*** EXERCISE DATA Section Begins ***
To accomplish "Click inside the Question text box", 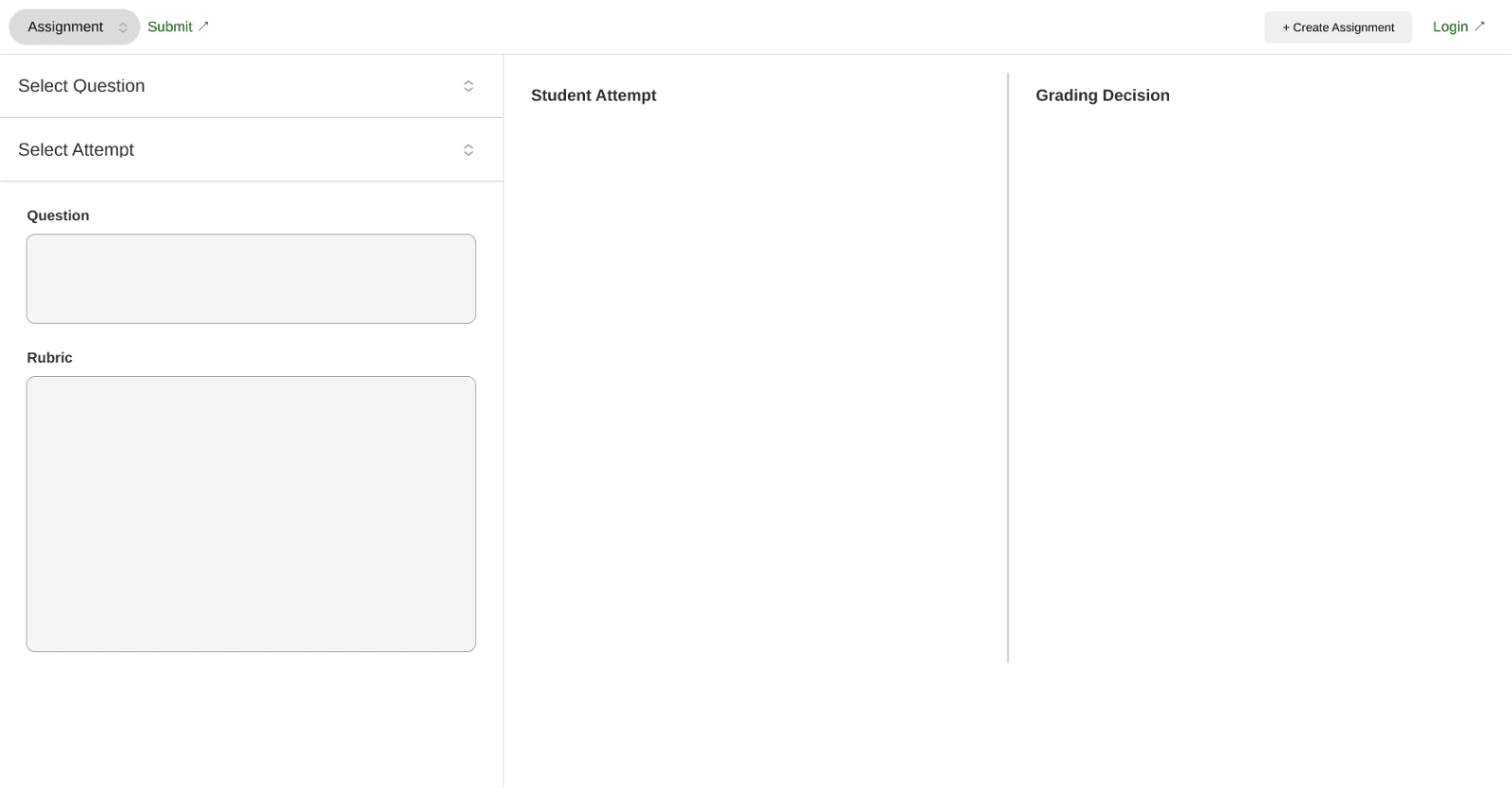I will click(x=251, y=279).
*** EXERCISE DATA Section Ends ***
*** EXERCISE DATA Section Begins ***
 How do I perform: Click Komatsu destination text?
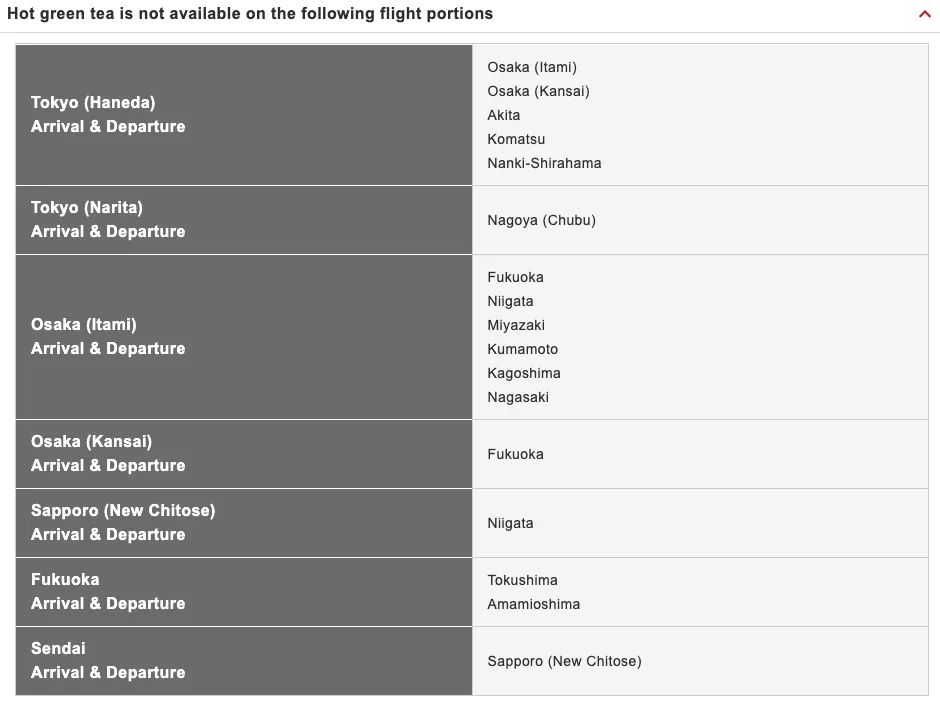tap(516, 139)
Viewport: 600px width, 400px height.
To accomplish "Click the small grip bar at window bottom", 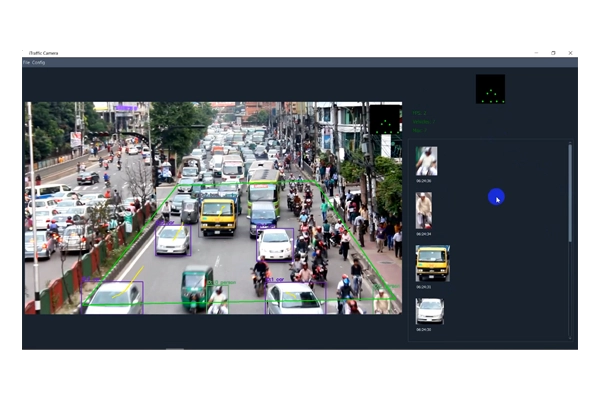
*** EXERCISE DATA Section Ends ***
*** EXERCISE DATA Section Begins ***
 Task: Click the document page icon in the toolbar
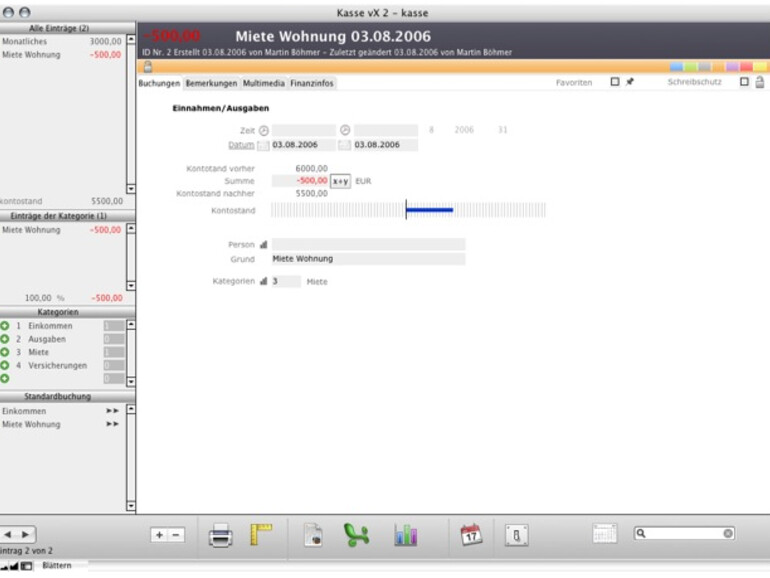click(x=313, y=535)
*** EXERCISE DATA Section Ends ***
## [PROBLEM TO SOLVE]
Go back to the lines above and output, exactly as they stand, the ones from the line containing "Viewport: 600px width, 400px height." to the line containing "the small grip". Leave all pictures behind.

## [REPLY]
Viewport: 600px width, 400px height.
To accomplish "Click the small grip bar at window bottom", 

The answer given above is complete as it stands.